§ **Problem description**
Copy the material again, from the line containing "Screen dimensions: 1920x1080" through the end of the material, keeping the requests unchanged. Multiply each coordinate in the answers by 2.4, then round to the nearest whole number, with halves rounding up.

Items listed in a dataset:
=-=-=-=-=

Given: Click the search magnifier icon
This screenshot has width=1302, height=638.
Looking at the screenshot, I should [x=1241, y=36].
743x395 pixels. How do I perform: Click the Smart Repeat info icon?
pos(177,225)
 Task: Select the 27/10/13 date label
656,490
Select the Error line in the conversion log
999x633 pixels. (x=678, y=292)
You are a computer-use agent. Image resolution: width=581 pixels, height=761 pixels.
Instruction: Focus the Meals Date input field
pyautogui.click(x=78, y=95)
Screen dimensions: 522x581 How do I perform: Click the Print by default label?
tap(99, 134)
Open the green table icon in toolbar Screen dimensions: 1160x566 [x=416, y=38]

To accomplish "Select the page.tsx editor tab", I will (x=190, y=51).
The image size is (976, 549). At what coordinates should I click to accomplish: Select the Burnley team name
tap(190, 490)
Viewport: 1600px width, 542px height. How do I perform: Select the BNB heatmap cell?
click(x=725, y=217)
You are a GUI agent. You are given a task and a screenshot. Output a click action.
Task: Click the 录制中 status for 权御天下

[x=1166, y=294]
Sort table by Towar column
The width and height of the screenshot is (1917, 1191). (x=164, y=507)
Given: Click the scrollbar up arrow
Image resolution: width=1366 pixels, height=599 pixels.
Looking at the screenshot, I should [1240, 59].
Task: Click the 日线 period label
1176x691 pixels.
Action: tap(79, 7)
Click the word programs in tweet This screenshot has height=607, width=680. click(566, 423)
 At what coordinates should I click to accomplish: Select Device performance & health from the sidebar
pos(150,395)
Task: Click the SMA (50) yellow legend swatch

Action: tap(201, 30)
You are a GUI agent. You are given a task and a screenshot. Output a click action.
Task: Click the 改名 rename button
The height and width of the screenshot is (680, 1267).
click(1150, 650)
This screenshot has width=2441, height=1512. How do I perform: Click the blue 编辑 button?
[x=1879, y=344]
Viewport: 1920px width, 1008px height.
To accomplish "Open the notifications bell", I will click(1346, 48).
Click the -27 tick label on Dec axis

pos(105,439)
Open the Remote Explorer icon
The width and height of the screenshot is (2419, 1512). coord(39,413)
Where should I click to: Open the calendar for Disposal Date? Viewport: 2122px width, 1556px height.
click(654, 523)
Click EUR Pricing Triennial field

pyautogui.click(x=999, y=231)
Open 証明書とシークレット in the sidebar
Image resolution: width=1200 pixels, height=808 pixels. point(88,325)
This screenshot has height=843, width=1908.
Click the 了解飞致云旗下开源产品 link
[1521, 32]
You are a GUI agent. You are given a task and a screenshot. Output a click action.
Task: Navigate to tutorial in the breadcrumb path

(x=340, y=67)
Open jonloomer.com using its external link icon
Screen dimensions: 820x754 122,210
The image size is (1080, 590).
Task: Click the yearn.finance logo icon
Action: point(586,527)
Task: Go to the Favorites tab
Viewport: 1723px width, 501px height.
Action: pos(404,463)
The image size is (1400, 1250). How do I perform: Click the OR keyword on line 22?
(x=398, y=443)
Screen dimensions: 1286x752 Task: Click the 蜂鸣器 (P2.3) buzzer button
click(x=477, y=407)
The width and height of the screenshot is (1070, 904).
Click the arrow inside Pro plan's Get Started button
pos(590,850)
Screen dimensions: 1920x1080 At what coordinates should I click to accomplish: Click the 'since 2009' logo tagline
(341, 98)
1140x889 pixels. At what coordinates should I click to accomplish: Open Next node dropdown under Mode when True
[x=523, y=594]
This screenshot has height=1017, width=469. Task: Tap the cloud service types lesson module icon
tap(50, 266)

=-=-=-=-=

§ **Solution for this exercise**
Screen dimensions: 1920x1080 At what coordinates should I click to accomplish: Click the 'since 2009' logo tagline
(818, 235)
1140x889 pixels. At what coordinates should I click to accomplish: Open Next node dropdown under Mode when True
[x=1255, y=1426]
This screenshot has height=1017, width=469. Task: Tap the cloud service types lesson module icon
tap(120, 638)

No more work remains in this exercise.